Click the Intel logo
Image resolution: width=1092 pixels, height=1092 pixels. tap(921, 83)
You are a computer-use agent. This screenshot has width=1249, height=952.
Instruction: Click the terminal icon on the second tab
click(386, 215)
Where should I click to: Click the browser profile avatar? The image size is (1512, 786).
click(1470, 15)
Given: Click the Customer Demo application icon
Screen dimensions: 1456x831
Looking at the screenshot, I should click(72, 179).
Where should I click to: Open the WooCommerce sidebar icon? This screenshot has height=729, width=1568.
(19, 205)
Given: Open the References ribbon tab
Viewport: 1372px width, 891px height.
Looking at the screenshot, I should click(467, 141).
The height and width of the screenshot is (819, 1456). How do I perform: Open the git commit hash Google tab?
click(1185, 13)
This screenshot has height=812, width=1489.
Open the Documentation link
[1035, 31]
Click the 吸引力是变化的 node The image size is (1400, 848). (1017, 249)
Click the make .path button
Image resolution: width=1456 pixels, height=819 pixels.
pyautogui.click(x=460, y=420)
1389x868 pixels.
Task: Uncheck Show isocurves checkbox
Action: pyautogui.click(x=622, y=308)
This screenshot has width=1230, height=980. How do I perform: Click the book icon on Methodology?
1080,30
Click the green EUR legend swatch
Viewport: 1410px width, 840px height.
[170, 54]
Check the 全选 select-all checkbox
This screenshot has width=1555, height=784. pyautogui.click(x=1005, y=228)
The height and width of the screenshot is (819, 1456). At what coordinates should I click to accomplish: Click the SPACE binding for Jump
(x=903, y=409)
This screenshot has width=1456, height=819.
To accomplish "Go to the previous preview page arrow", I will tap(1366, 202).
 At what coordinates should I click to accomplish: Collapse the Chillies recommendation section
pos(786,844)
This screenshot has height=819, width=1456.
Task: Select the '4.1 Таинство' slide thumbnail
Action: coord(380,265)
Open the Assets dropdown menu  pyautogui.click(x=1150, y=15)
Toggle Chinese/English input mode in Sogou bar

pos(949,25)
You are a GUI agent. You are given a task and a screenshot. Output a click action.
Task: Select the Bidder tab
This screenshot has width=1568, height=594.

**Work instruction**: Your answer should be a single number: the count of lines in the entries that contain "agent".

**Reply**: 2